Thank you for you assistance.
Ibrahim
I was running into the same issue with a 27 MB file (which is not uncommonly large for a file editor).
However I analyzed your code (v288) and detected a performance bottleneck.
The method Document.GetText() replaces the new-line characters on the string instance, while working on the string builder is much better. The problem is you have to create a new string builder instance. For small files this could be slower, but I think the overhead is insignificant. Additionally the OutOfMemoryException is fixed too. I think this is a small fix you should add for the next maintenance release.

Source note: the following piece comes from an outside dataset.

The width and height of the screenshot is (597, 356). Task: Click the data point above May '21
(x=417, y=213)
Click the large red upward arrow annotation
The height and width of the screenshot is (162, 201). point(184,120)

//EditorDocument.SaveFile(FullFilePath, Encoding, LineTerminator.CarriageReturnNewline);
using (var sw = new StreamWriter(FullFilePath, false, Encoding))
{
var content = new StringBuilder(EditorDocument.GetCoreTextBuffer().ToString());
content.Replace("\n", Environment.NewLine);
sw.Write(content.ToString());
}
Hi Tobias,
Do you happen to have any small test projects showing perf comparisons that you could share with us? It might be best if you write our support address, reference this post, and we can talk more about it there.
I am sorry, but I currently don't have the time to do that. I just ran some quick performance measurements and it seems that replacing strings with the string builder is always slower.
Small file: 8ms / 10ms
Medium file: 29-33ms / 39-52ms
Big file: 220-271ms / 307-380ms
The first number is the time that was needed for the SaveFile() call, the second one the time needed for my proposal.

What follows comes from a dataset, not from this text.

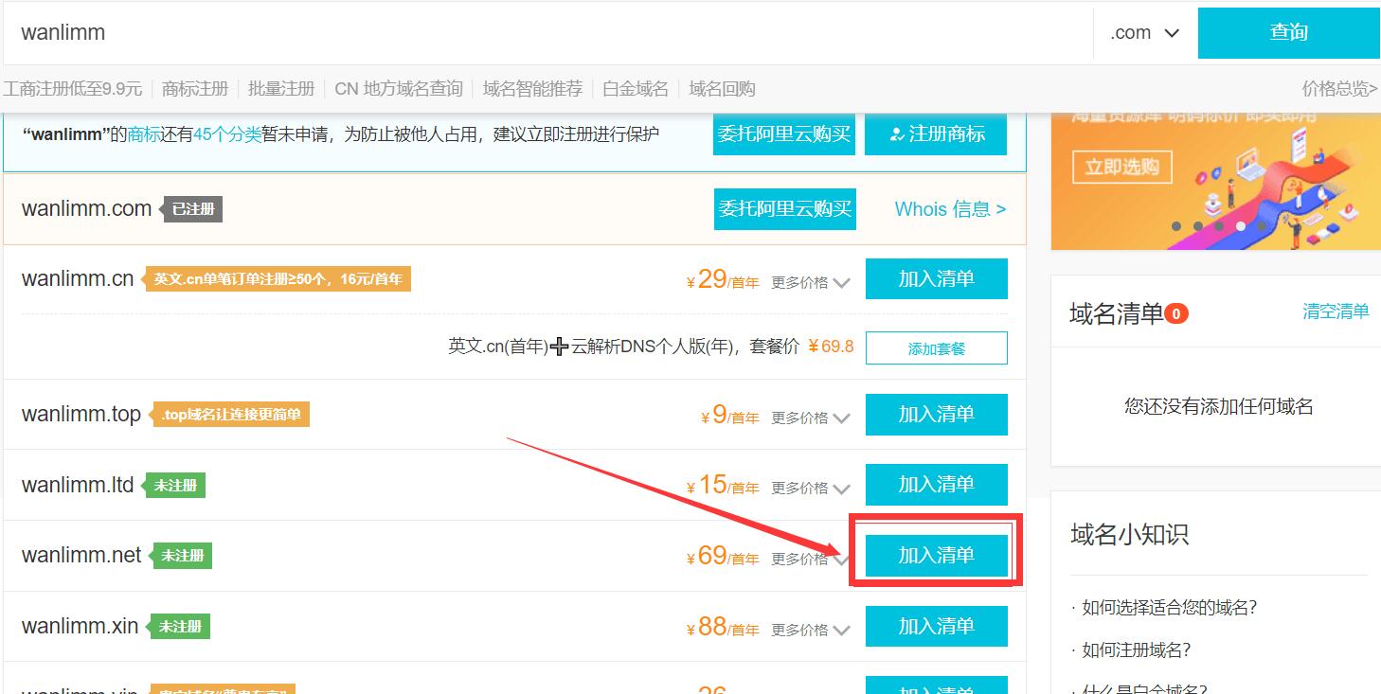Click 添加套餐 for the DNS bundle
The height and width of the screenshot is (694, 1381).
(936, 347)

The "big" file was in this case ~16 MB since I cannot test the performance with the 27 MB file.
Basically the thing is that the string builder approach might be a little slower, but prevents excessive memory spikes and therefore OutOfMemory exceptions for big files. And until someone finds a better solution the safest should be preferred. Maybe you can just use this approach for big documents.

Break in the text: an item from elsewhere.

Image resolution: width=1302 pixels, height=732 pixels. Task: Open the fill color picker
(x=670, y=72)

Nobody really cares about 50ms when saving a file, but an exception and thereby deleting the complete file is definetly a no go.
I mean there are certain technical limitations, why for example a file of 1GB would be hard to process. I understand that such huge files are not supported, but 27 MB is certainly not unusual.
We will go the safe way, I just wanted to let you know about the issue.
[Modified 12 years ago]
Hi Tobias,
We added some code based on your idea that kicks in after the document is a certain size. Would you like to try a preview build to see if it fixes the issue for you? If so, please write our support address and mention this post.